== Exercise material ==
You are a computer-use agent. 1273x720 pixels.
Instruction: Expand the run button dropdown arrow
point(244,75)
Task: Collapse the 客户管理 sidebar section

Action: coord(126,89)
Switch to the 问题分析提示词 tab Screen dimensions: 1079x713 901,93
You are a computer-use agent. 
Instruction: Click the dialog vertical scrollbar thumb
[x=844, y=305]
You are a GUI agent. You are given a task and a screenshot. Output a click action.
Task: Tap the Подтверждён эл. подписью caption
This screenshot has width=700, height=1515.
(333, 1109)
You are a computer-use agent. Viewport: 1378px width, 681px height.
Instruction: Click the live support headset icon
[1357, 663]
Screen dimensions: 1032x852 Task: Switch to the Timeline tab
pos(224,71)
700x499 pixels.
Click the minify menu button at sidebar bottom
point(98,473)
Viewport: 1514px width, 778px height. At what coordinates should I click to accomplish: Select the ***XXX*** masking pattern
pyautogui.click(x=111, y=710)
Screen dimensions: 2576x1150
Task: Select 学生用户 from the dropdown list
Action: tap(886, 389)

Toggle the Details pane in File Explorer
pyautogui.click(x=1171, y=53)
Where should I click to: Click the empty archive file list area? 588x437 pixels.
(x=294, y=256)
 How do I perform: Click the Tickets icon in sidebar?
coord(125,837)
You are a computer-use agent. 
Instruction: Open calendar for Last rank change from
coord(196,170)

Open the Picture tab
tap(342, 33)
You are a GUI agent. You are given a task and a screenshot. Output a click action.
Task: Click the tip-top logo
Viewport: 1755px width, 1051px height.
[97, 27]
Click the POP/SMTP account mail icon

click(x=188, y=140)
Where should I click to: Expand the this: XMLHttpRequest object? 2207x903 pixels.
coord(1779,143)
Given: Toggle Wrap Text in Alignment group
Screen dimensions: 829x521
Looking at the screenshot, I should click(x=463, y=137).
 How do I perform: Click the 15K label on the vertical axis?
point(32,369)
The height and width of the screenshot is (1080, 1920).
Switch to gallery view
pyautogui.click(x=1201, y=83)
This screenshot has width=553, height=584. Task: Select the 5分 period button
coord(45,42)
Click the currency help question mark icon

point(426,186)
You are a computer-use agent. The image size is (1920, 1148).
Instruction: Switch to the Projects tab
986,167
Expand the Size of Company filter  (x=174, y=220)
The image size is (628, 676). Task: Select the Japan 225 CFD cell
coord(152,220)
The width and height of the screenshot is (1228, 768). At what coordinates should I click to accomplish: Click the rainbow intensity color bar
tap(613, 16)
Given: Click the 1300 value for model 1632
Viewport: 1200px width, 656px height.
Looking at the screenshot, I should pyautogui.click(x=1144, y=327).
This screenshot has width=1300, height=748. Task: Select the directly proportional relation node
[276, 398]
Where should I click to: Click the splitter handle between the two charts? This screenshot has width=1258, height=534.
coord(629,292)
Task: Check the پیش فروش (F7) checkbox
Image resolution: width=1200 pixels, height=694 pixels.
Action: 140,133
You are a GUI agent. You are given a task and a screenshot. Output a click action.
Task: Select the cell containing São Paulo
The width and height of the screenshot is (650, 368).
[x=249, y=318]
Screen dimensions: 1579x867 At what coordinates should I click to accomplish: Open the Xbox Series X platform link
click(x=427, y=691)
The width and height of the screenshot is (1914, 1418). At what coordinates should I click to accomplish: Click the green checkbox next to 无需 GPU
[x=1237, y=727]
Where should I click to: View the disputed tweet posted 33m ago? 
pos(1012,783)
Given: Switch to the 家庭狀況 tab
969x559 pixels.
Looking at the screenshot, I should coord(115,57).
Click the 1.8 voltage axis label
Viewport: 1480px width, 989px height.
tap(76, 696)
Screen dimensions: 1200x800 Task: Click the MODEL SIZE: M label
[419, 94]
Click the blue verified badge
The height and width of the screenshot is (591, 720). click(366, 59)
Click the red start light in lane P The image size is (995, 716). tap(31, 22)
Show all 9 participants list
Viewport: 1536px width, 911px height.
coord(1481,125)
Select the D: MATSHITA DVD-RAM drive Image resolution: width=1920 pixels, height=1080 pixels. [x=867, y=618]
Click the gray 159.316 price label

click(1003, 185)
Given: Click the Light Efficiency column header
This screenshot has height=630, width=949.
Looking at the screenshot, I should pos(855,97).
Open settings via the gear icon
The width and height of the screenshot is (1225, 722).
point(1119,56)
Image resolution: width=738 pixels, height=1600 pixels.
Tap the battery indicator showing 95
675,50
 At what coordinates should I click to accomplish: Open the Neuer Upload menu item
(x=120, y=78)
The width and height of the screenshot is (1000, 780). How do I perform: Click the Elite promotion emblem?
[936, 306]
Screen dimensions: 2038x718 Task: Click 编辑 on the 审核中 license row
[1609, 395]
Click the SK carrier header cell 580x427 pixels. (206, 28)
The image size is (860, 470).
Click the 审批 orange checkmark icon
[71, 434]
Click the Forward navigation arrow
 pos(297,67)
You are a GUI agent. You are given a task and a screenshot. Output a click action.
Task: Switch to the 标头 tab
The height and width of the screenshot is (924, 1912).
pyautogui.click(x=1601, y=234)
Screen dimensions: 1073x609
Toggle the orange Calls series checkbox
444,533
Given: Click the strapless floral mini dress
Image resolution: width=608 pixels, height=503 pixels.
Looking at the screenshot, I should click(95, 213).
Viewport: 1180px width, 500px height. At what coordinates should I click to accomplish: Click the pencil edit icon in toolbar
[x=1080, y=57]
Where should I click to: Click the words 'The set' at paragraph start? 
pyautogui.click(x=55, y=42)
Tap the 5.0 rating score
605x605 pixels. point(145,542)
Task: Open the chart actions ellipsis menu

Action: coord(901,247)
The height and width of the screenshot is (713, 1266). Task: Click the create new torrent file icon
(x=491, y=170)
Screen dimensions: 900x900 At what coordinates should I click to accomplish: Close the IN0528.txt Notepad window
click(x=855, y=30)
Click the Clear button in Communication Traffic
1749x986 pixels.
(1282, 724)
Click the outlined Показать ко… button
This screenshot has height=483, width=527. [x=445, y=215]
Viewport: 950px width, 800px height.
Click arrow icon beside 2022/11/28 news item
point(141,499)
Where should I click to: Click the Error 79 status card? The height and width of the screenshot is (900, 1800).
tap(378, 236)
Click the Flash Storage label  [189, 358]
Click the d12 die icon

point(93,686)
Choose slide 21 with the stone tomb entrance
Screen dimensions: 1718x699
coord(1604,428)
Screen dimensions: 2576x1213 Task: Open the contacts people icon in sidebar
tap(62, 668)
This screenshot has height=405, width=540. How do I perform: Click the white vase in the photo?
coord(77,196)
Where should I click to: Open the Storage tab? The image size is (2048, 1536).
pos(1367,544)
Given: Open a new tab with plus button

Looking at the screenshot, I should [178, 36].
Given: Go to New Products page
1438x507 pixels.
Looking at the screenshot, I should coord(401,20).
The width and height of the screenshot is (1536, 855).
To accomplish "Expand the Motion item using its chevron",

== What the task requires ==
Extract from the records above each line that contains the string "Expand".

== Right answer ==
Instruction: Expand the run button dropdown arrow
Where should I click to: Expand the this: XMLHttpRequest object? 2207x903 pixels.
Expand the Size of Company filter  (x=174, y=220)
To accomplish "Expand the Motion item using its chevron",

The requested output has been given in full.